→ Stated goal
Reproduce the records below verbatim, covering the stretch from their first line through the line that contains "tap(248, 24)", with that line included. Omit the pictures from your output.

→ Data in this exercise
|---|

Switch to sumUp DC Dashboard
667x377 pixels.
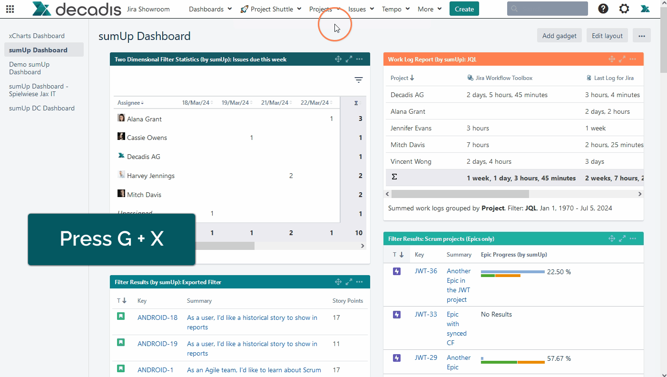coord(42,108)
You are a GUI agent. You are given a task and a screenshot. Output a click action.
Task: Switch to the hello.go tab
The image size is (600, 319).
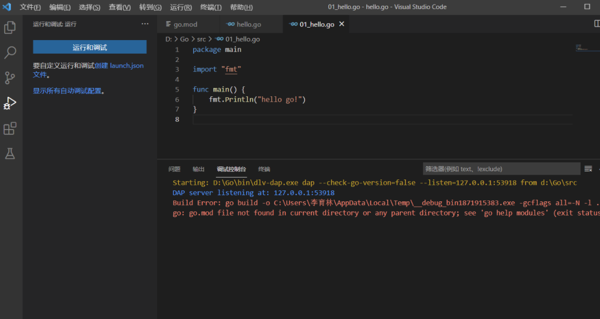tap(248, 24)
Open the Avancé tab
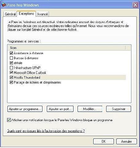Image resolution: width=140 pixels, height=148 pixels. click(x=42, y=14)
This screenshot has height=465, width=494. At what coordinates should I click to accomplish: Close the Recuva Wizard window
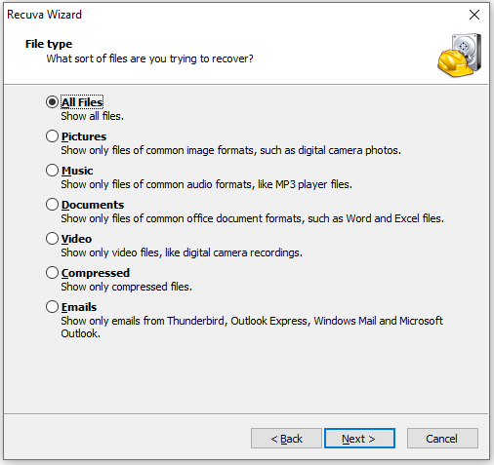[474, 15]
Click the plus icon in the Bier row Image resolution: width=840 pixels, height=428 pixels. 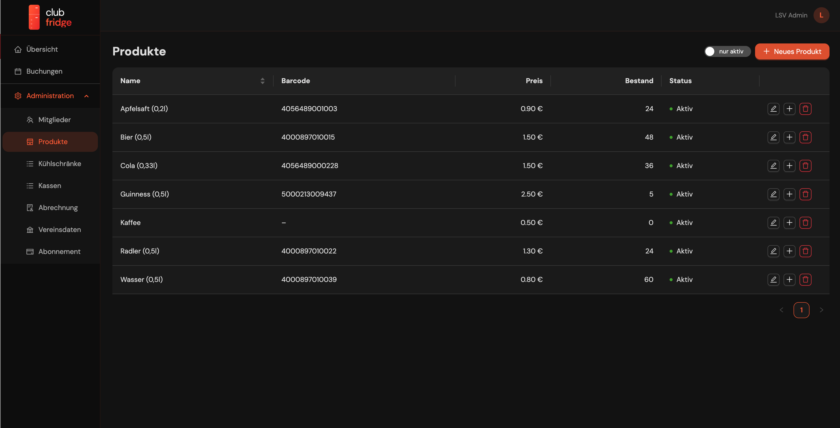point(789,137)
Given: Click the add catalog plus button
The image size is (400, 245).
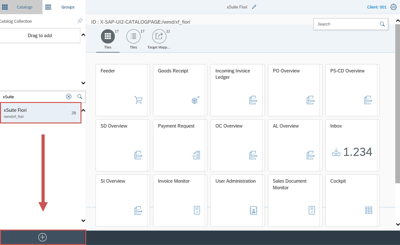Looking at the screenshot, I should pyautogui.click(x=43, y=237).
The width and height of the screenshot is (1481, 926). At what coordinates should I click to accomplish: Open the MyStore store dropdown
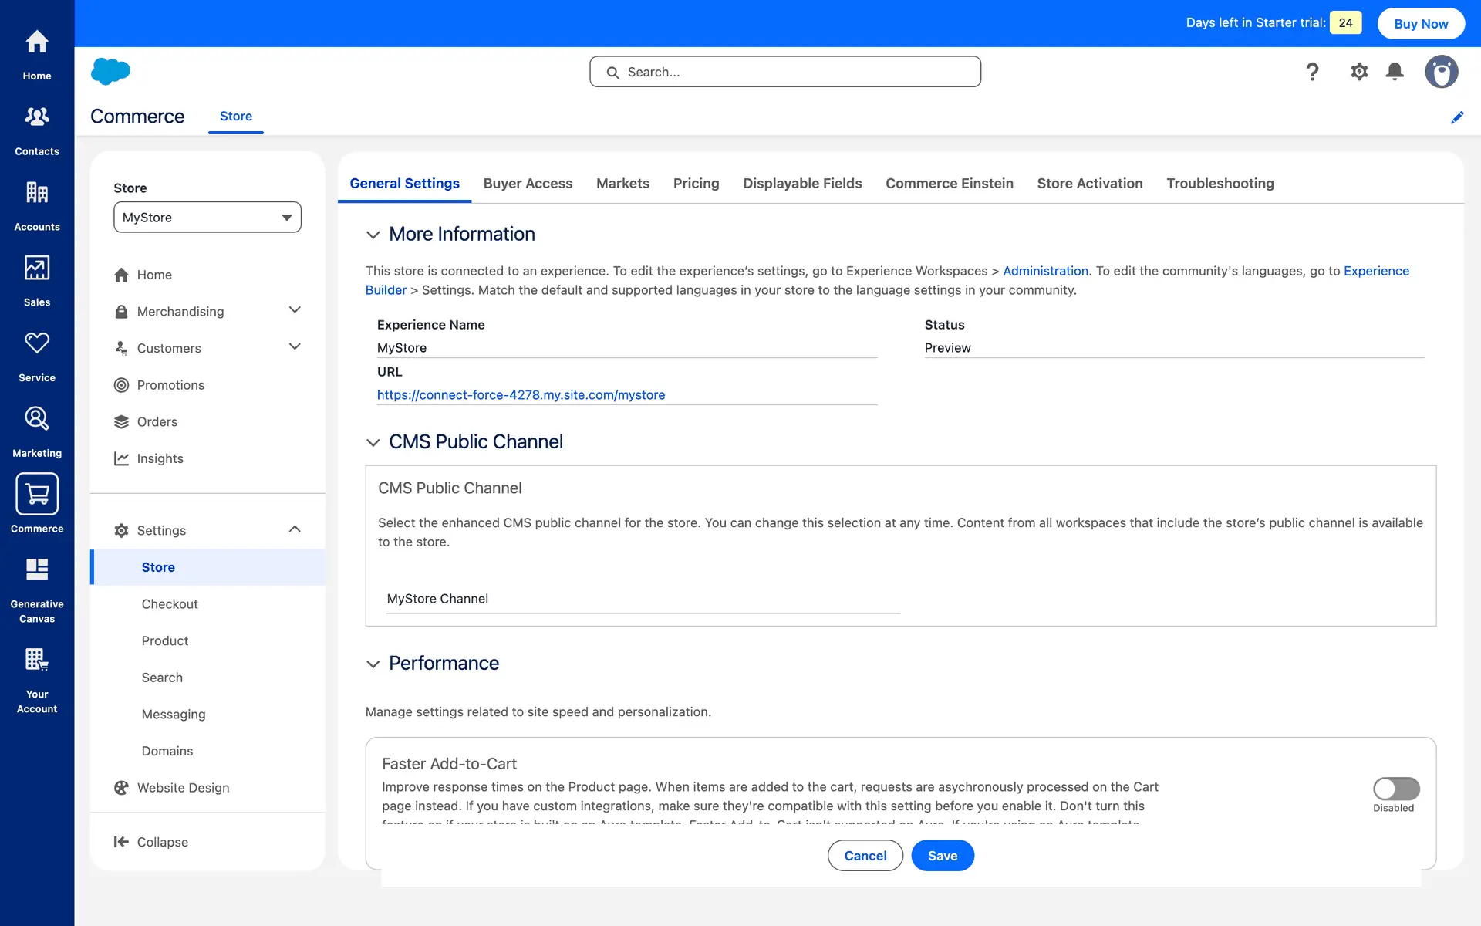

|---|

→ Solution
Switch to sumUp DC Dashboard
667x377 pixels.
coord(42,108)
You are a GUI agent. You are given a task and a screenshot. Output a click action.
Task: Switch to the hello.go tab
The image size is (600, 319).
tap(248, 24)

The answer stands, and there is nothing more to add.